Después de haber estado condenado al ostracismo durante siglos, detrás de la conciencia y la representación, el lenguaje (entendido fundamentalmente en lo relativo a lo verbalproposicional) parece haber reclamado a modo de compensación una centralidad absolutista que debió equilibrarse para integrar el pensamiento a la praxis y deberá integrar a la compleja realidad objetiva. El “sentido de la realidad”, tan despreciado en épocas surcadas por la rebelión snob, estratégica o reactiva contra la referencialidad del lenguaje, es un índice elemental que para el vienés hace posible distinguir la ilusión del error, la religión de la ciencia y la neurosis de la psicosis. Además, de un modo que nos recuerda a Nietzsche, hacia el final de El porvenir de una ilusión, la confianza en los sentidos es para Freud (2004a [1927]) lo que hace posible la ciencia.15 Sin embargo, para distanciarse del “extravío biologizante de la sexualidad en Freud”, que no sin razones ha señalado Laplanche (1998), ciertas lecturas contemporáneas del fundador del psicoanálisis han mudado el acento del cuerpo a la lengua de un modo tan pronunciado que parecen configurar rasgos de un extravío desbiologizante de la psicología, y con ello de la teoría social. Pero la voluntad freudiana de construir una metapsicología basada en la doctrina -siempre en devenir- de las pulsiones se deja aprisionar difícilmente por una traducción al formalismo, no diríamos del matema (Lacan, 2012),16 pero sí al menos de su vulgarización. No sorprende que en la reproducción ubicua de dicha traducción (e incluso antes del desarrollo de ese concepto en el pensamiento lacaniano, con la distinción tajante entre necesidad y deseo) sea subrayada, una y otra vez hasta el cansancio, la diferencia “radical”, inconmensurable y fundamental entre los humanos y “los otros animales”,17 en un gesto poco freudiano (y menos nietzscheano) que, en su carácter difuso e inespecífico, parece tener más de ritual que de científico, y más de dogma que de crítica. Al rechazo freudiano de la reducción economicista y “temporal” (en el sentido de que no atiende la complejidad del “pasado” en sus múltiples relaciones con el presente) de la materialidad por parte del marxismo, debemos añadirle su complemento: el rechazo de la reducción formal de la subjetividad, y/o de la reducción lingüística de la racionalidad, que condenan al cuerpo a ser el más allá inaprensible de una cadena significante.

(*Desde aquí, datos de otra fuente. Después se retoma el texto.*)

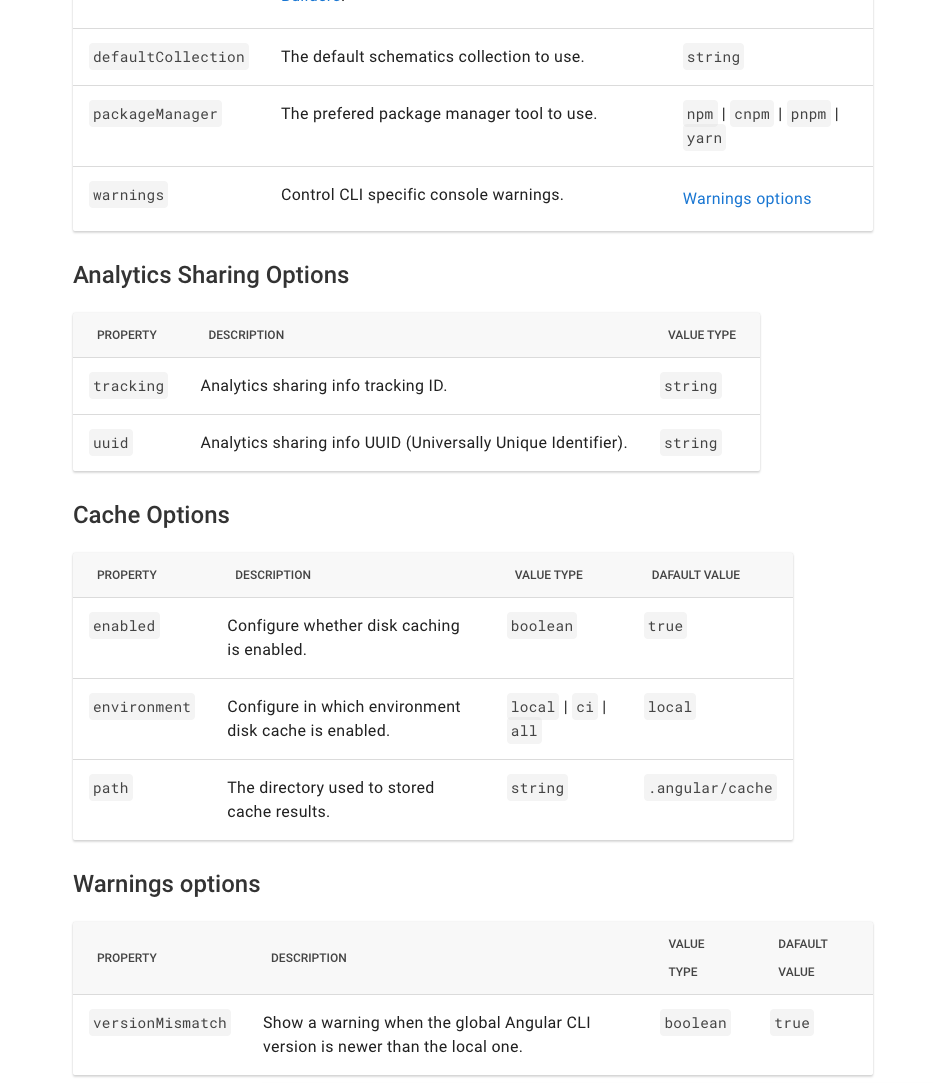Screen dimensions: 933x1083
Task: Click the boolean value type chip
Action: (x=541, y=625)
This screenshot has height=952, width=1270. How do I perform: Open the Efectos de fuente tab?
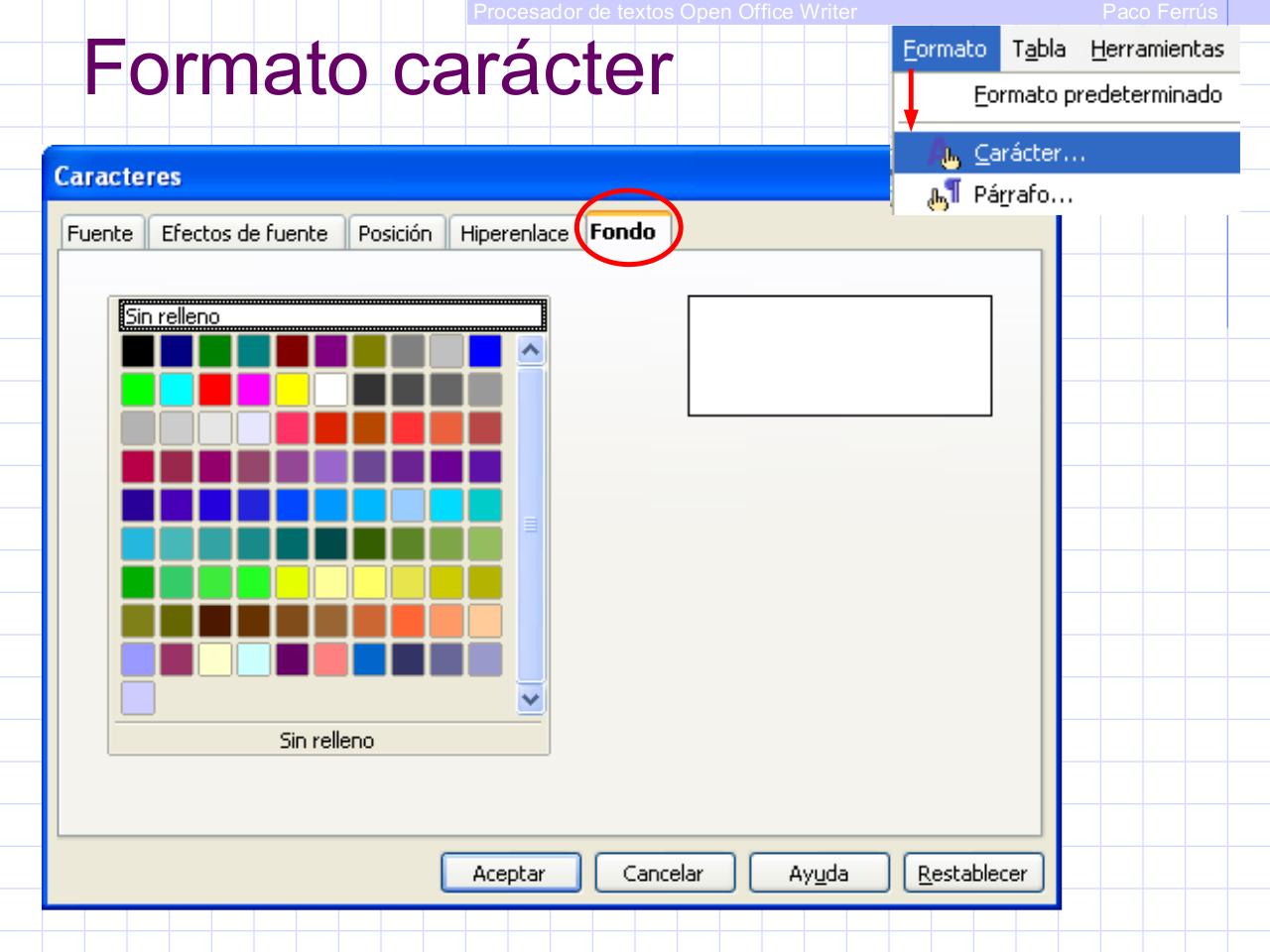tap(244, 233)
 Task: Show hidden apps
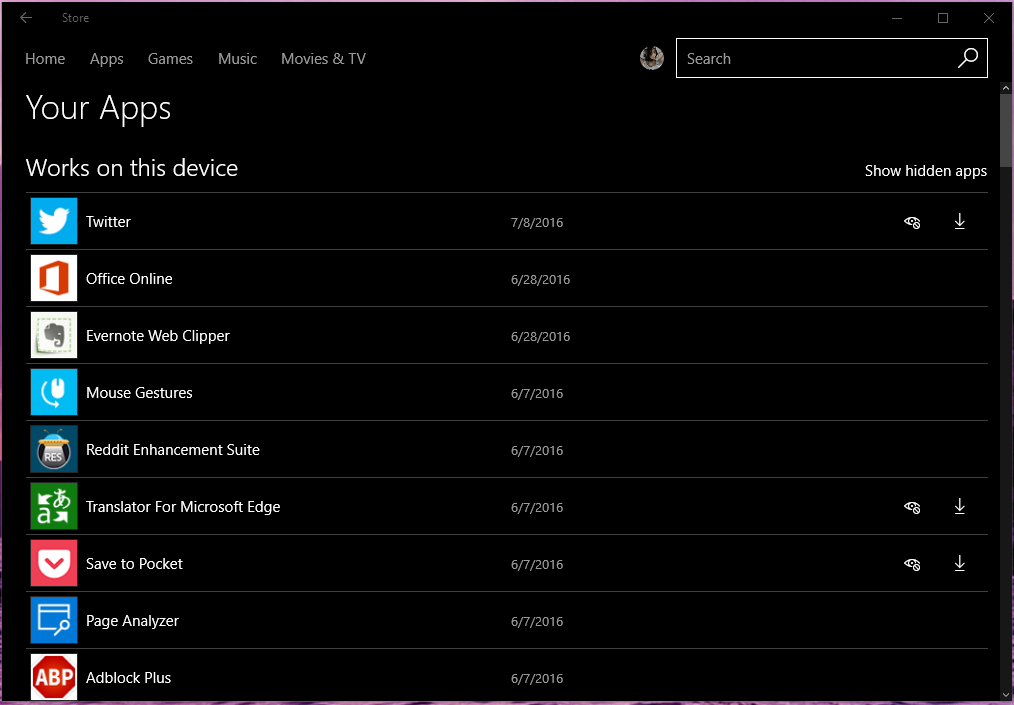pos(925,171)
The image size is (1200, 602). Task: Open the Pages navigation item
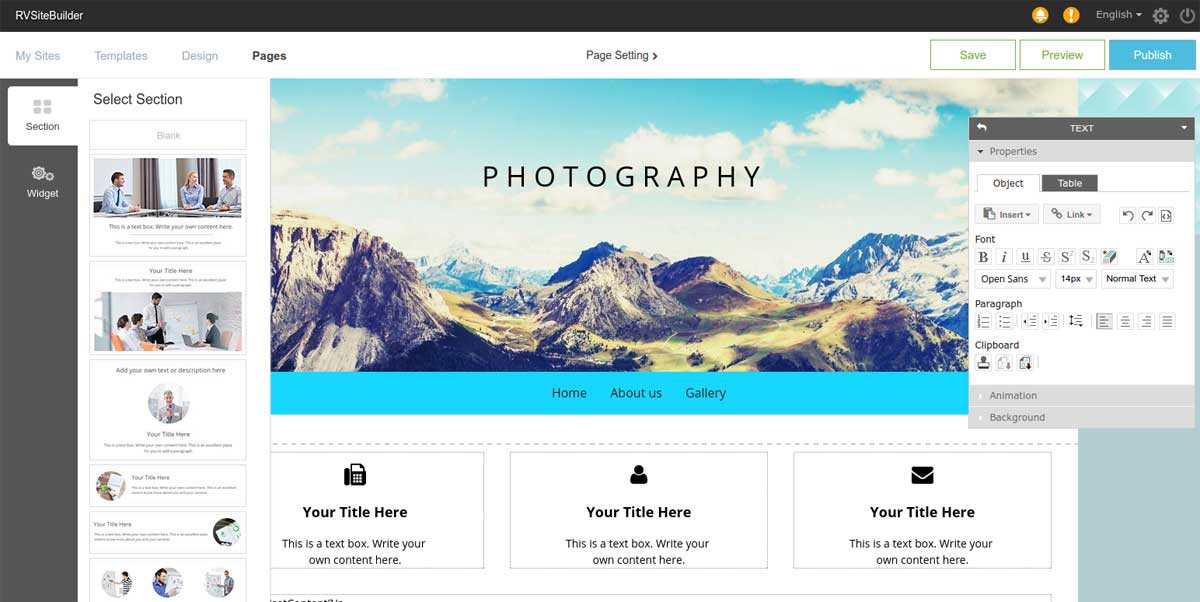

Con su justificado rechazo de la religión, del psicologismo y del biologismo -los cuales apuntan, la primera a desnaturalizar al hombre, el segundo a erradicar el inconsciente, y el tercero a reducir al humano a un conjunto de reacciones físicoquímicas-, el psicoanálisis resistió y resiste al estrangulamiento de la palabra, del pensamiento y de la experiencia. Con todo, no es infrecuente que el movimiento reactivo se convierta en síntoma. En plena crisis de un capitalismo progresivamente inmaterial, la voluntad de formalización que intenta traducir (¿reducir?) la metapsicología a la lógica enfrenta el riesgo de hospedar un desplazamiento del cuerpo -al que se le adjudica sintomáticamente el estatuto de “resto”-, de llevar adelante un injustificado abandono de la psicología y la biología (e incluso de cierta concepción de la historia),18 dimensiones indispensables para pensar la política y la subjetividad.